▸ YOUR ASSIGNMENT:
Restate everything in the ultrasound post from "After a while" down to "invasive for women.", swapping "pelvic ultrasound" for "pelvic scan".

▸ TEXT BLOCK:

----

I had pelvic and abdominal ultrasounds this morning. Not as easy as I thought they were going to be. First, you can’t eat for 8 hours before the exams. At least I had mine at 8:30 this morning, so not too bad. That’s only for the abdominal exam, however. After that one (easy peasy), you have to go eat a bit and drink 40 oz or more of liquids to make your bladder full. I sat in the cafeteria and chugged water (and coffee…) and ate a yogurt parfait. (Hospital cafeterias are sad.)

After a while of drinking and reading, its back up to the radiology department. The first pelvic ultrasound was easy enough other than the pressure on my bladder – you’re not allowed to pee! However, there was a third exam I had to do that I wasn’t made aware of before this morning – another pelvic ultrasound that is more invasive for women.

Interesting how I was unaware of this more invasive diagnostic. Who was supposed to alert me to this? My physician who ordered the test, the radiology secretary who calls to tell me how to prepare for the procedure, or the person that did my first test, who mentioned three tests, but I didn’t understand what this meant? Or, is it on me because I didn’t research the procedure on the internet like I usually do? I have had multiple ultrasound tests – mainly echocardiograms – ultrasound of the heart – so I didn’t think twice about having these done. I thought that the ultrasound is performed only on top of the skin. Little did I know, it’s not.

----

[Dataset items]
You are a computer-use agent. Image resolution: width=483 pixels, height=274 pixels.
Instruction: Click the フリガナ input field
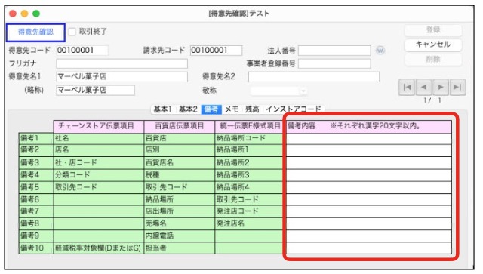pos(122,64)
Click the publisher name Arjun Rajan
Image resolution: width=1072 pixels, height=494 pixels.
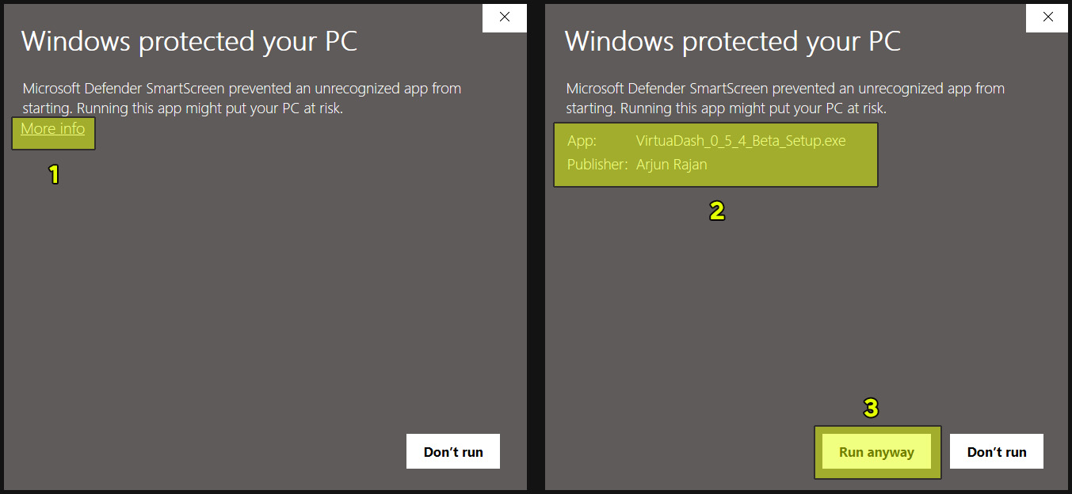point(671,165)
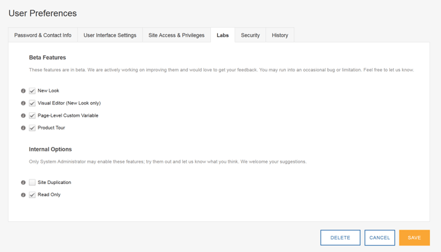Go to Site Access & Privileges tab
441x252 pixels.
176,35
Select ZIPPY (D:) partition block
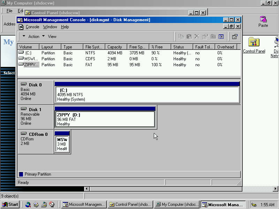 (x=105, y=119)
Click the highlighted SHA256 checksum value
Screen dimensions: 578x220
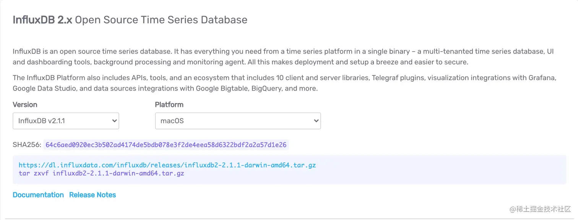(x=166, y=144)
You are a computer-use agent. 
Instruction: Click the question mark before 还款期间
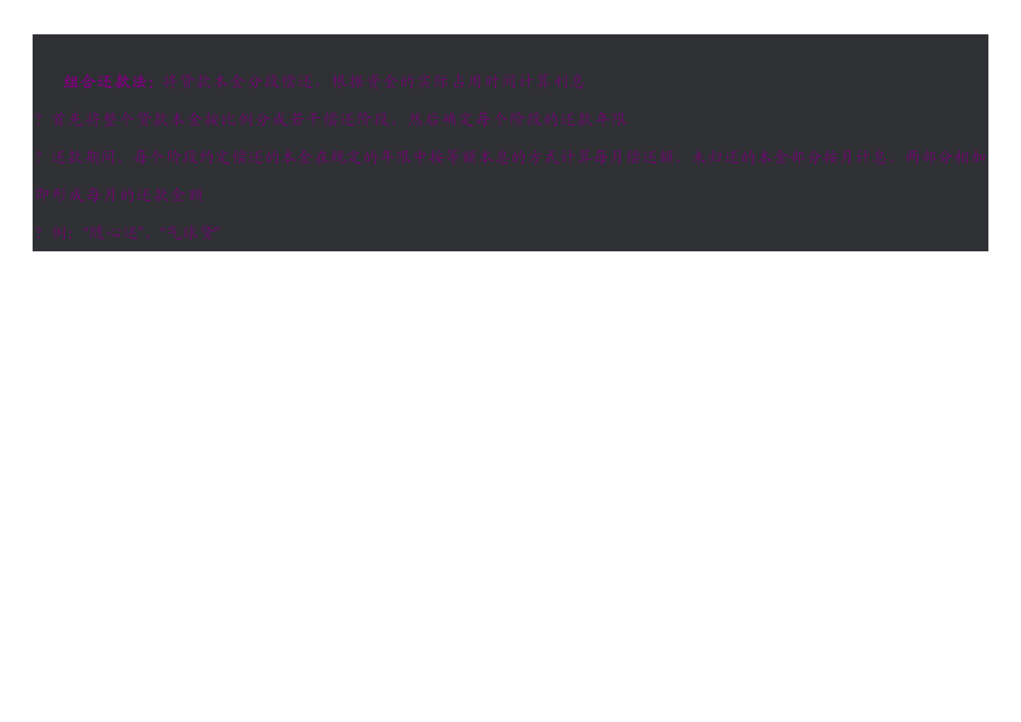[38, 158]
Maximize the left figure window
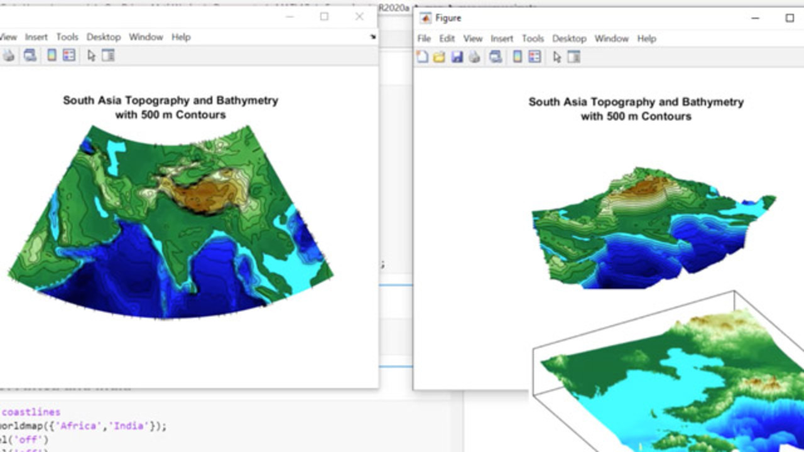804x452 pixels. click(x=324, y=16)
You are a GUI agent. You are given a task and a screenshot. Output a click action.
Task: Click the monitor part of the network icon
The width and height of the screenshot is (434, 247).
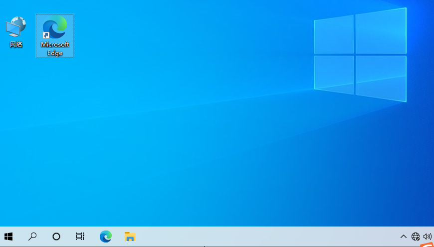point(12,30)
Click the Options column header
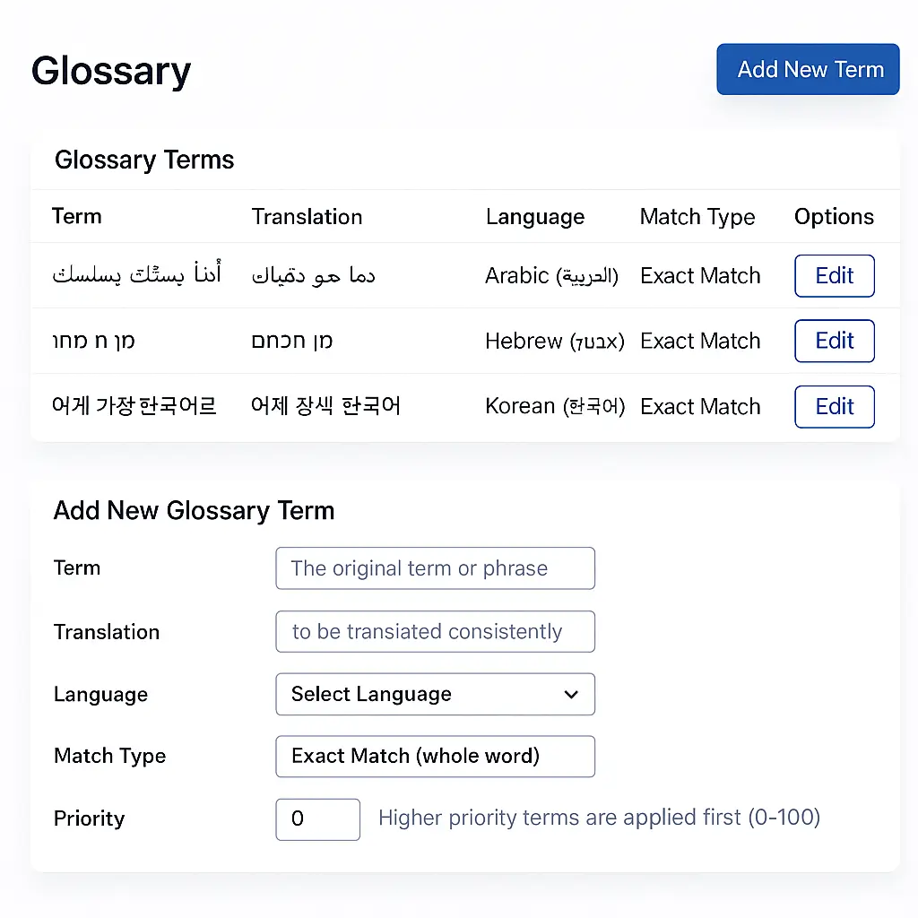This screenshot has width=918, height=918. 833,216
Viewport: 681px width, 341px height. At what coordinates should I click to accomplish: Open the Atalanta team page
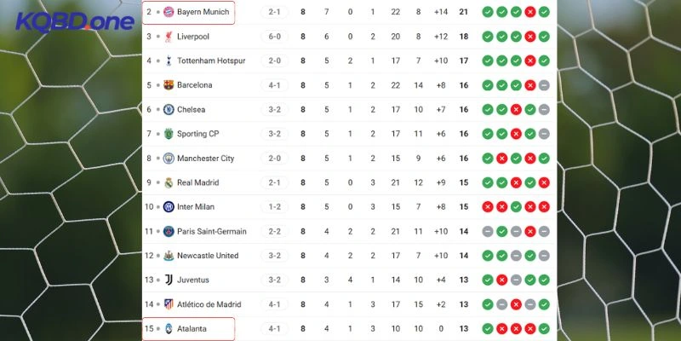(192, 328)
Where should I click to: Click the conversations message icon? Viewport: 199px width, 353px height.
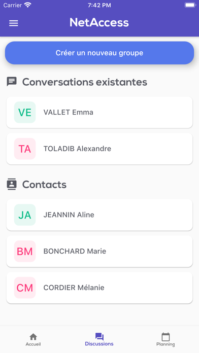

----

▸ REPLY TO THE TASK:
After a while of drinking and reading, its back up to the radiology department. The first pelvic scan was easy enough other than the pressure on my bladder – you’re not allowed to pee! However, there was a third exam I had to do that I wasn’t made aware of before this morning – another pelvic scan that is more invasive for women.